Правда, рассказывать было особо нечего. Был Иге, не совсем понимавший, что именно делать, когда оказался один, да еще обремененный больным приятелем. Был Эше, куда больше напоминавший кусок гнилого мяса – на ощупь, но и на нюх. Первый боялся Амора и беженцев – но чуть меньше, чем оставаться совсем одному; второй – кажется, он как раз хотел остаться один.

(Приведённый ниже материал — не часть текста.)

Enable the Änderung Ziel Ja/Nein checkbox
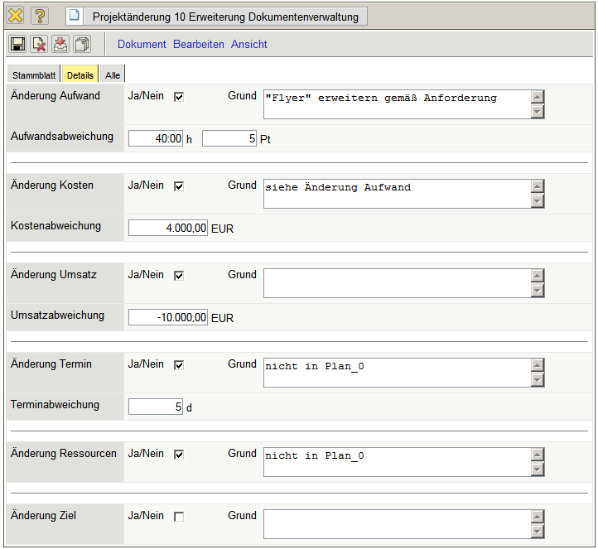Viewport: 598px width, 549px height. [x=179, y=517]
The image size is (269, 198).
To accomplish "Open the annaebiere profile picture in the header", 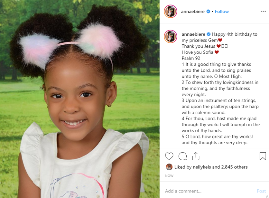I will tap(171, 11).
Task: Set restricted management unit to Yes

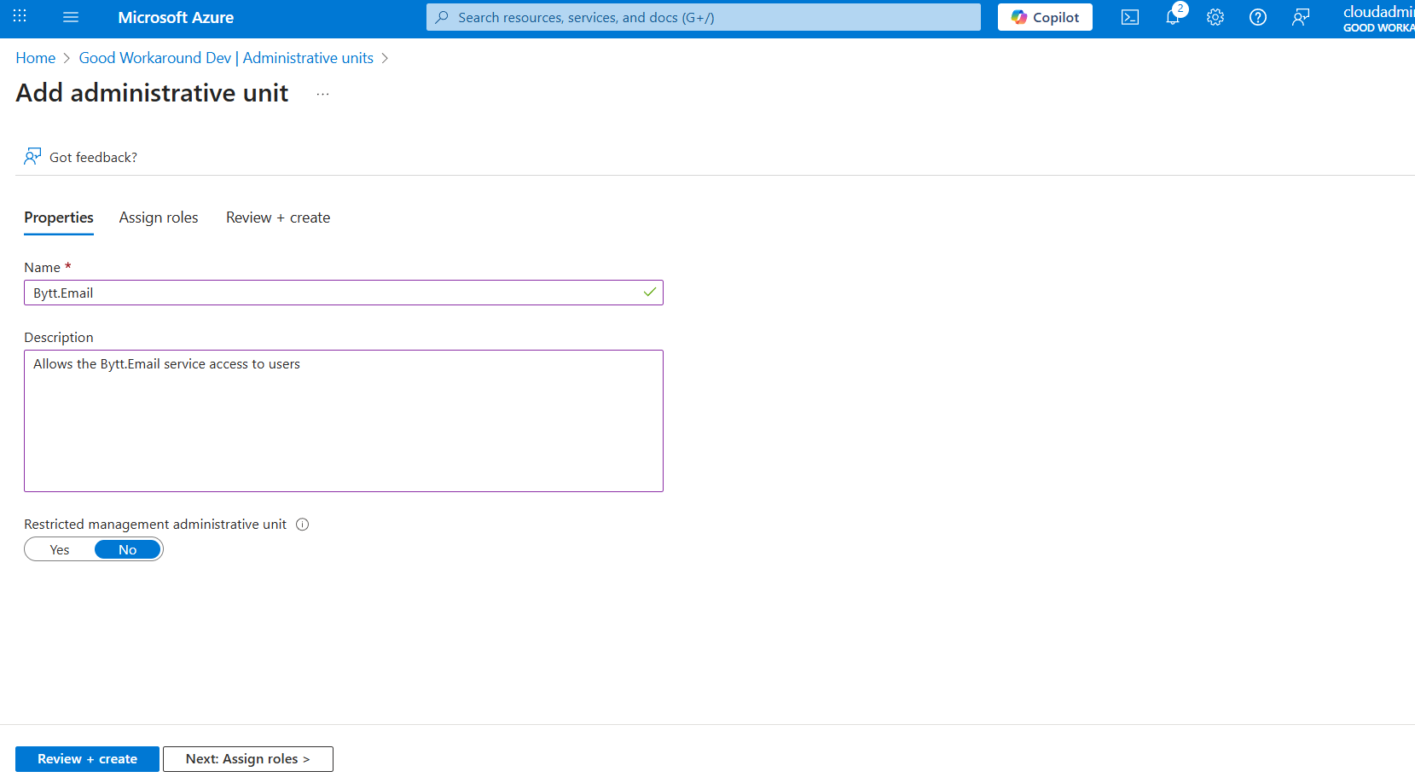Action: pyautogui.click(x=60, y=550)
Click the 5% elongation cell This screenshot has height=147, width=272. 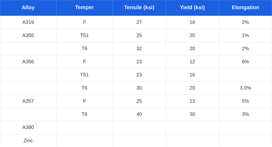tap(245, 101)
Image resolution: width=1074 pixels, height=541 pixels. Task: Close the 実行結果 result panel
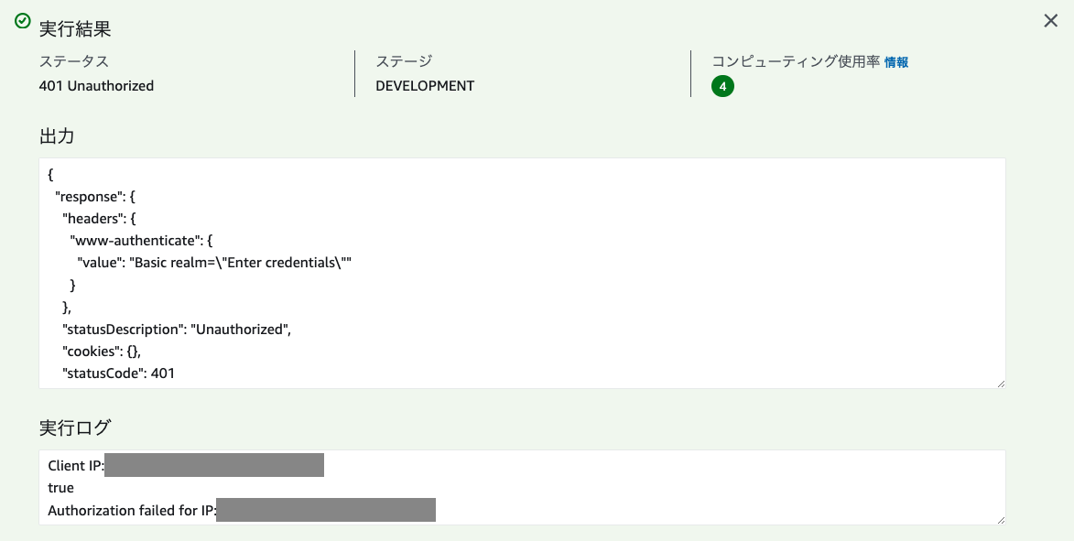[x=1051, y=20]
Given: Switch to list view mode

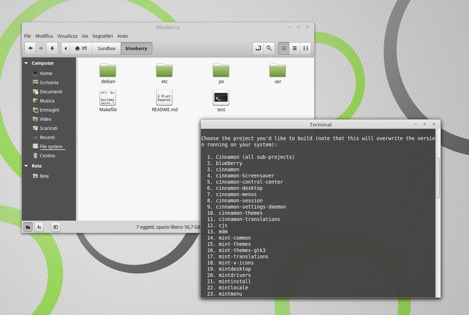Looking at the screenshot, I should click(295, 49).
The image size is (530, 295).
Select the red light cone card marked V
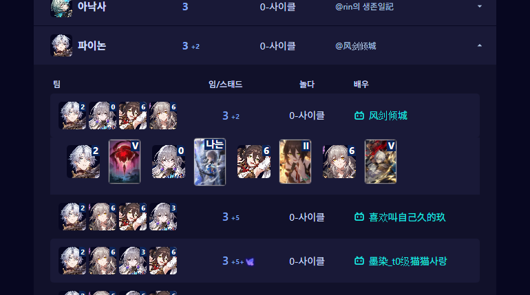tap(125, 162)
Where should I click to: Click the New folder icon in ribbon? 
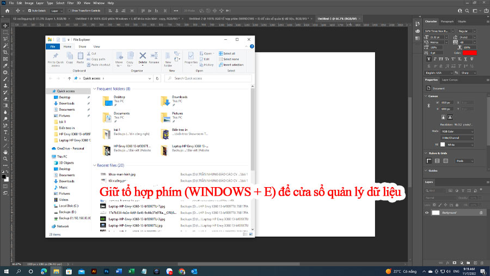[x=168, y=59]
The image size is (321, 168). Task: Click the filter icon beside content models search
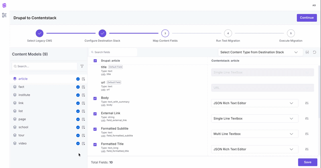tap(82, 66)
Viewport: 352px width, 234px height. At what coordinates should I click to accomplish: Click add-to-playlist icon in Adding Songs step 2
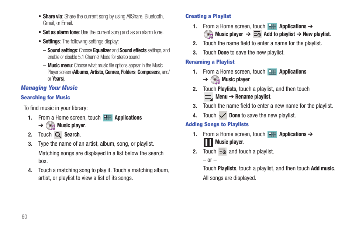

– Говорите, Иге уверен, что Эше умеет рисовать, писать и вообще умный? – задумчиво повторил доктор Урбан. – И зовите меня по имени, – неожиданно рявкнул он. – Что за формальности! Ох уж эти творческие личности, – буркнул он, – кажется, не в адрес Амора, а – Эше. – Возможно, он знал чуть больше, чем жизнь впроголодь и вечное батрачество, то по хозяйству родителей или дедов, что у того ублюдка, присвоившего себе достойное звание. И если исходить из того, что у молодого человека уже была худо-бедно сформирована ценностная система, а ему грубо, жестоко навязывали совершенно иную, эти две системы и вступили в неустранимый конфликт. Ему нужно будет себя заново создавать, отец Даг. Если, конечно, он найдет в себе достаточно сил для этого.
– И зовите меня по имени, – передразнил его Амор. – Что за формальности!
Петер Урбан охотно засмеялся, словно это была очень остроумная шутка.
– А вы совсем не просты, святой отче, – помахал он пальцем. – Наверное, пестуете прорву тайн и совсем крошечных тайночек под личиной благообразного деревенского священника, нет?
– Разумеется, – гордо ответил Амор. – Наверное, и за вашей благообразной личиной душевного доктора скрывается чертова прорва тайн и тайночек. Так?
– Конечно, – согласился Петер Урбан. – А Сефи опаздывает на целых пятьдесят минут.